Meteor? Satellite? UFO? Experts hunt for evidence of fireball over
Pennsylvania.

By ROSA SALTER
Of The Morning Call (Pennsylvania)
July 25, 2001

It's a case worthy of Fox Mulder and "The X-Files."

It's clear something major streaked across the sky in the Northeast just
before 6:30 p.m. Monday. Hundreds of thousands of people, maybe more, saw
and heard it.

But what was the mysterious space object?

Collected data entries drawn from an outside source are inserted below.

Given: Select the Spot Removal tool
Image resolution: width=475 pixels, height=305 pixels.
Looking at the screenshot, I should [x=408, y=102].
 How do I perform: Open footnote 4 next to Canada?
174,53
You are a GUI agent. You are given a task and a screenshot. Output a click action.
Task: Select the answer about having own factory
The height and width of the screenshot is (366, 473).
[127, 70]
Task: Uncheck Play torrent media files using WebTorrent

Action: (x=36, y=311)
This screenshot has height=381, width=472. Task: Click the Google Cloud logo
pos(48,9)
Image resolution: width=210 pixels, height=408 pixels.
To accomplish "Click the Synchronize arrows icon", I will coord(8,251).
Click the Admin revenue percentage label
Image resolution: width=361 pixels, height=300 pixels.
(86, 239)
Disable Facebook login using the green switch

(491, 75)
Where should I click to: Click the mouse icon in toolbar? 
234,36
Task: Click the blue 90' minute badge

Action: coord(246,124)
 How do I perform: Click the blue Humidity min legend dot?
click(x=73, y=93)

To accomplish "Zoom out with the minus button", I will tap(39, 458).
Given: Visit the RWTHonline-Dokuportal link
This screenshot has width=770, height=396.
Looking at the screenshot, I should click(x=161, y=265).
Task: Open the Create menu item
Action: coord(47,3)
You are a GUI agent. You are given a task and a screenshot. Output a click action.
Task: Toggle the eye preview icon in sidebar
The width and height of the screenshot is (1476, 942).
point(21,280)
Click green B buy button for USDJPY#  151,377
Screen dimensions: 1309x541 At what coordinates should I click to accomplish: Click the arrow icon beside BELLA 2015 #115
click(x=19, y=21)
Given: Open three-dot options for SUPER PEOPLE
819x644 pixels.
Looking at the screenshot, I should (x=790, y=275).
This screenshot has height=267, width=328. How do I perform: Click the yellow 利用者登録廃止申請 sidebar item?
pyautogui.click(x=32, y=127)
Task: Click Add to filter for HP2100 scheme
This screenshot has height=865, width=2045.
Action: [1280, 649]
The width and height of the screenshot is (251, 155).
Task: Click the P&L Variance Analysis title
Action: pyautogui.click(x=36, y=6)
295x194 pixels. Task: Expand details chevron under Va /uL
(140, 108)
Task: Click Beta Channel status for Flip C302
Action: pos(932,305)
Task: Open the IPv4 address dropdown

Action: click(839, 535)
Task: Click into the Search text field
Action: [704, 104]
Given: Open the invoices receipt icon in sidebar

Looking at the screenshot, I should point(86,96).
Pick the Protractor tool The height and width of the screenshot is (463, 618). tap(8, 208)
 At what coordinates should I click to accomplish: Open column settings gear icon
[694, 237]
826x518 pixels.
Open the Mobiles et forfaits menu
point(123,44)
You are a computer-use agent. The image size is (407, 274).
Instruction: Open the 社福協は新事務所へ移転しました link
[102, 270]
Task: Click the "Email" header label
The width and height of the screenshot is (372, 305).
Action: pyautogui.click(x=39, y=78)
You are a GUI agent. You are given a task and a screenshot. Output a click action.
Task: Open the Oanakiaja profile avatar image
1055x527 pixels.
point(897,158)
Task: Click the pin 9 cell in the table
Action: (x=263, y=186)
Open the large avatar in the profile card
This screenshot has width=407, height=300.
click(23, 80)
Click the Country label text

And where did it land, if it
landed at all?

Tuesday, the search was on.

In Salladasburg, Lycoming County, population 302, where witnesses not only
saw the object flash but heard two sonic booms, the media and the curious
converged on a farmer's field where volunteer firefighters Monday night
found a swath of curiously flattened and apparently singed corn.

In Schuylkill County, where some residents reported they thought a plane
crashed and burned, emergency workers found no plane wreck and discounted
theories that brush fires in North Union Township and outside Tamaqua
shortly after the sighting were related to the object.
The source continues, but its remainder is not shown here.